Exercise details: In the entries from the line containing "The image size is (1080, 579)." through the line containing "Action: (x=162, y=573)", inclusive, change "checkbox" to "tick box" and leave everything else unchanged. Reproduce only those lines, without the pictures.

-- BEGIN Records for this exercise --

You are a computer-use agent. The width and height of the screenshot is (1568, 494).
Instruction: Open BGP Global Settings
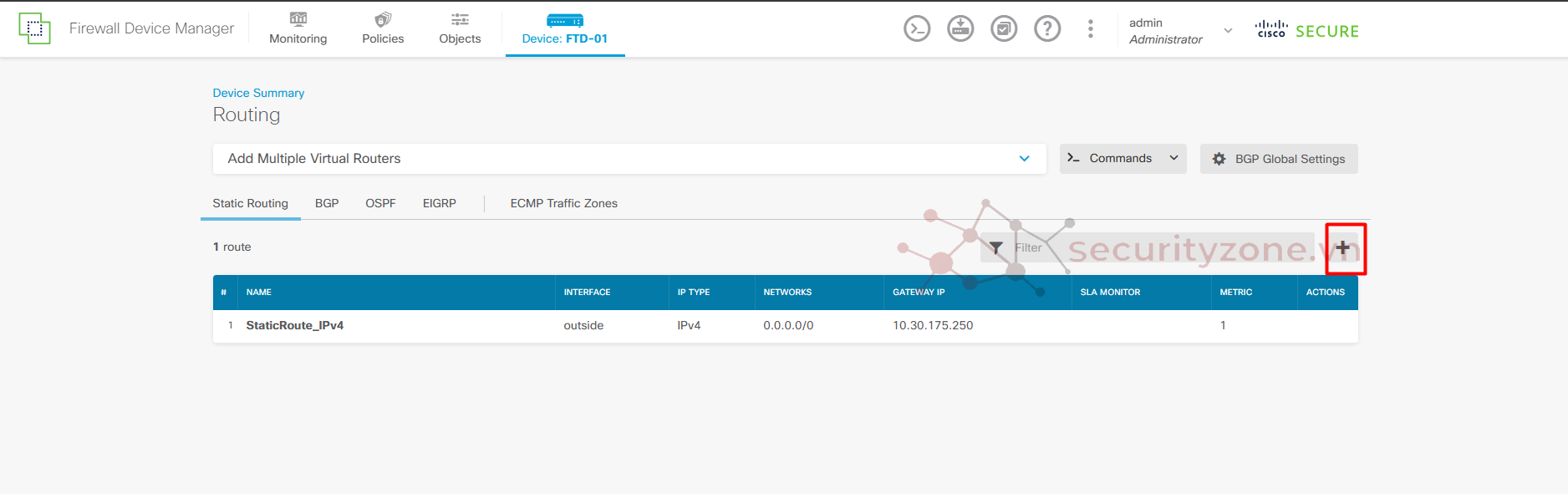(1279, 159)
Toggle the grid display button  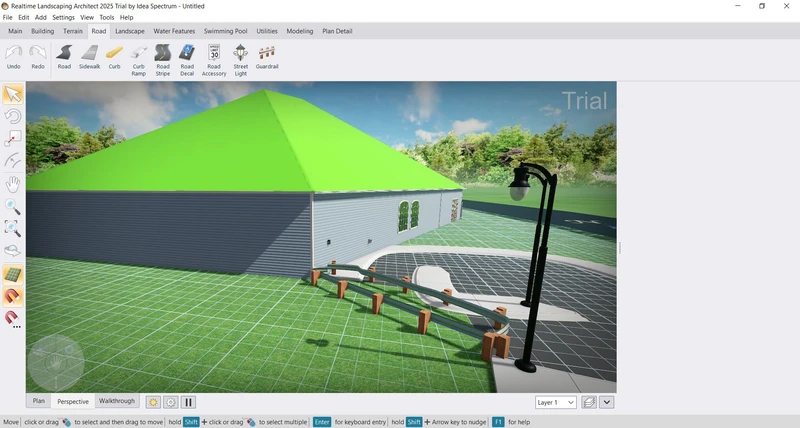tap(13, 274)
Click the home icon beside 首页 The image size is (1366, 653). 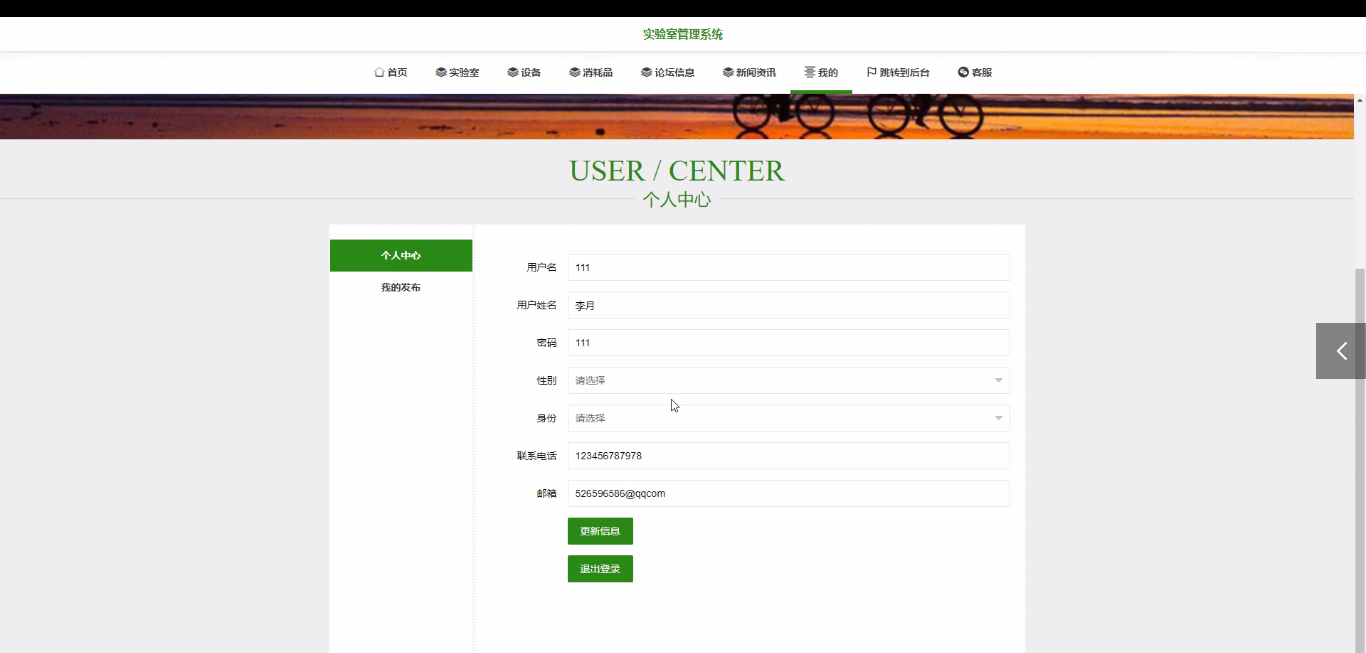(379, 72)
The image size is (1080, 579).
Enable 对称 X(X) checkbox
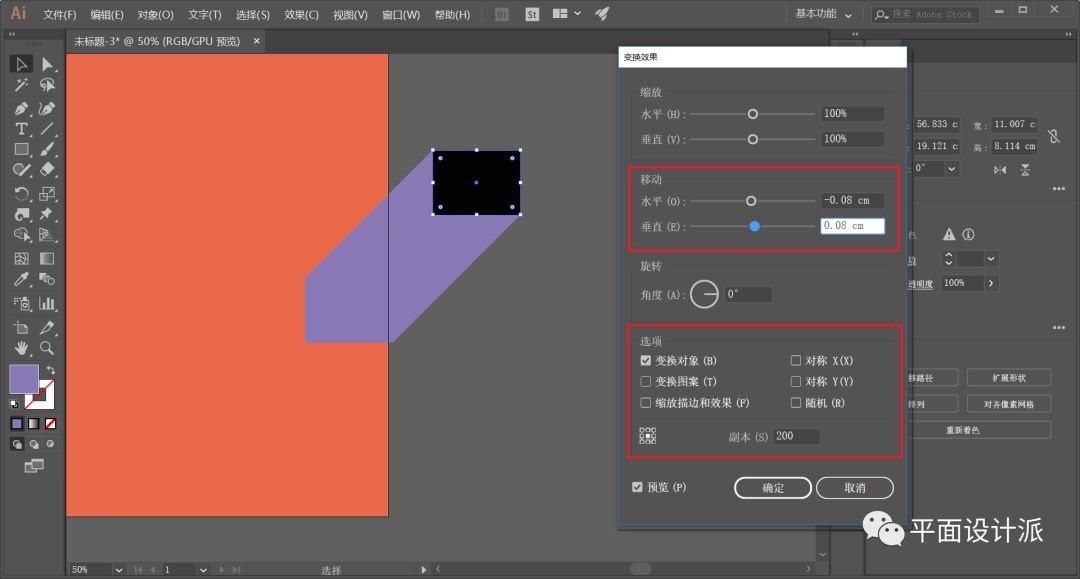pyautogui.click(x=796, y=361)
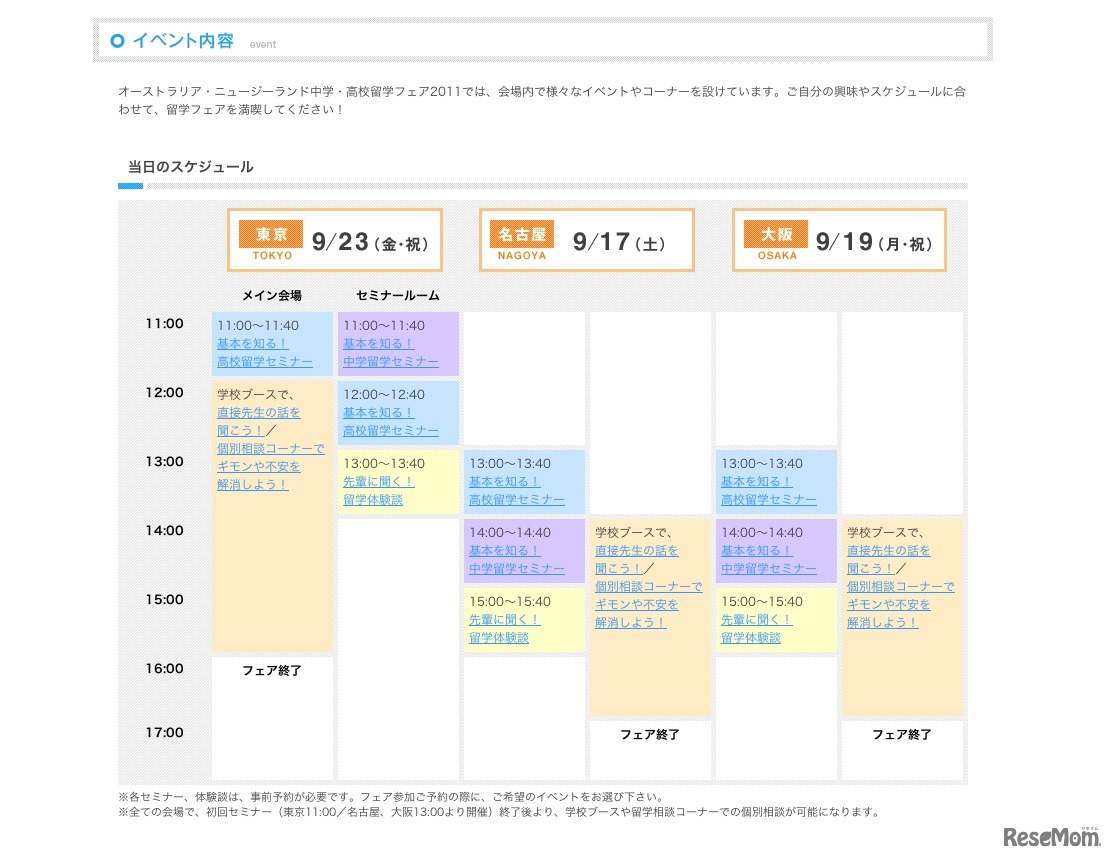Open Tokyo's 11:00 中学留学セミナー link
Image resolution: width=1114 pixels, height=860 pixels.
(x=389, y=362)
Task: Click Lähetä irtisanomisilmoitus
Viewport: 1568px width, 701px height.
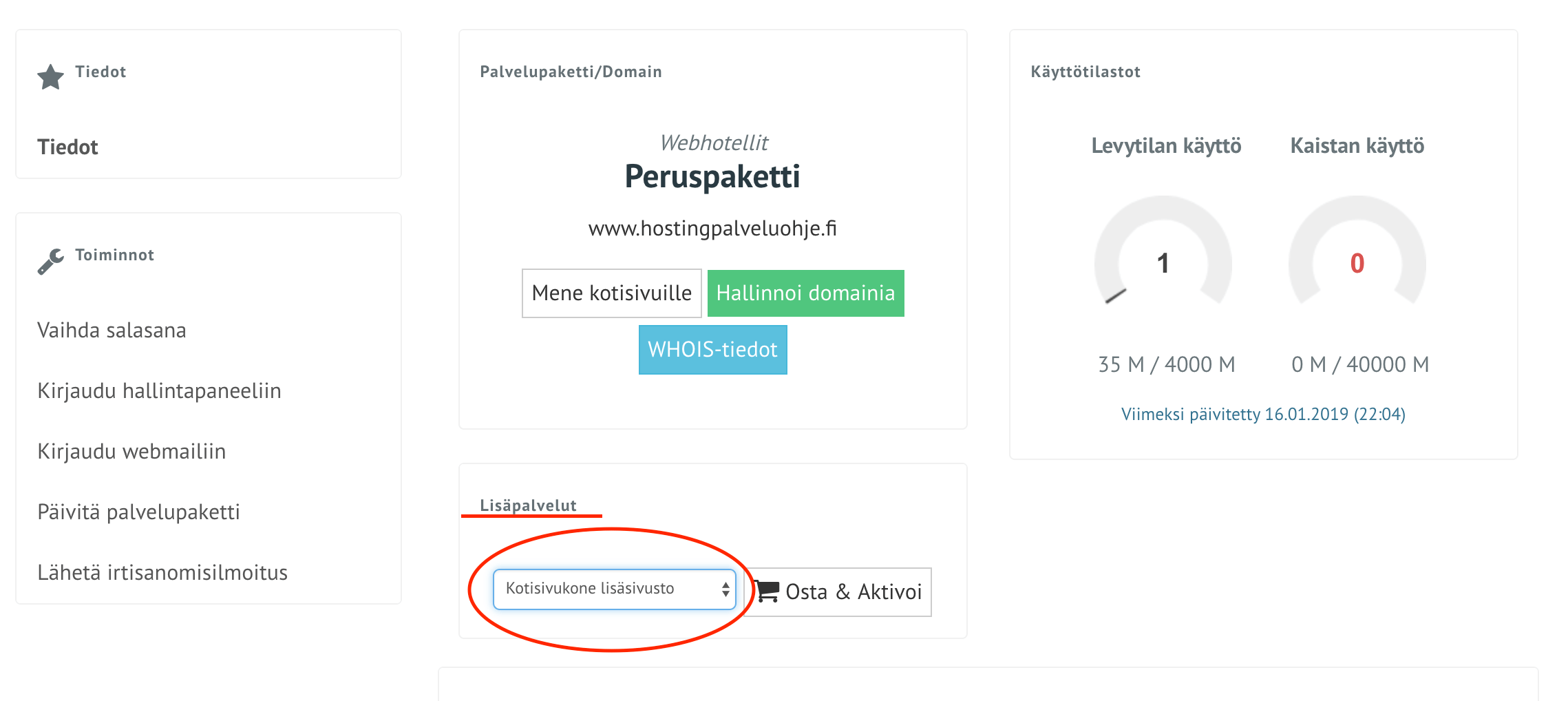Action: (x=162, y=573)
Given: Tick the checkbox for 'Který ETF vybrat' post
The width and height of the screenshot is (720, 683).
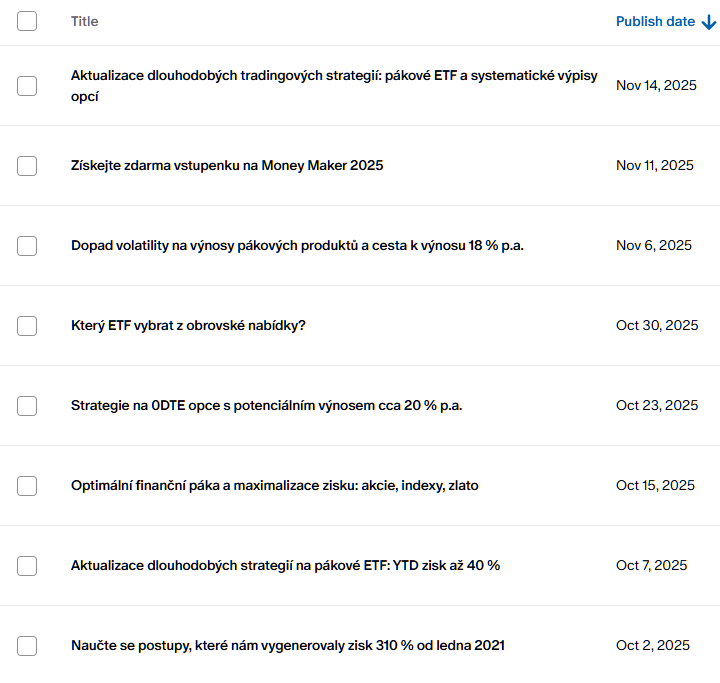Looking at the screenshot, I should click(27, 326).
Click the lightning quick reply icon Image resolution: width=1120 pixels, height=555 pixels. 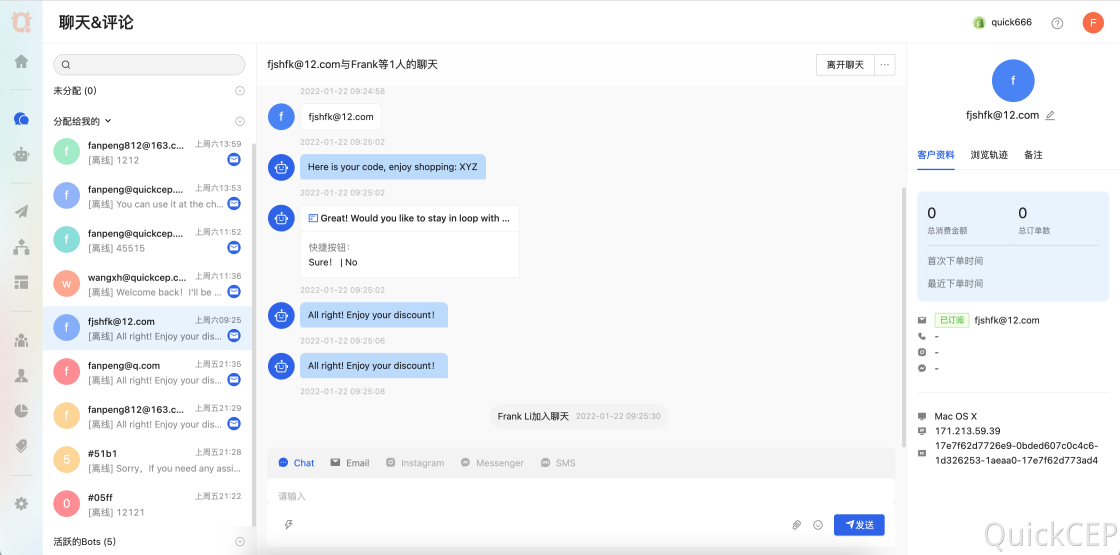point(289,525)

-- END Records for this exercise --

Result of this exercise:
The image size is (1080, 579).
Enable 对称 X(X) tick box
pyautogui.click(x=796, y=361)
Open Tokyo's 11:00 中学留学セミナー link
Image resolution: width=1114 pixels, height=860 pixels.
(x=389, y=362)
Task: Click Lähetä irtisanomisilmoitus
Viewport: 1568px width, 701px height.
Action: (x=162, y=573)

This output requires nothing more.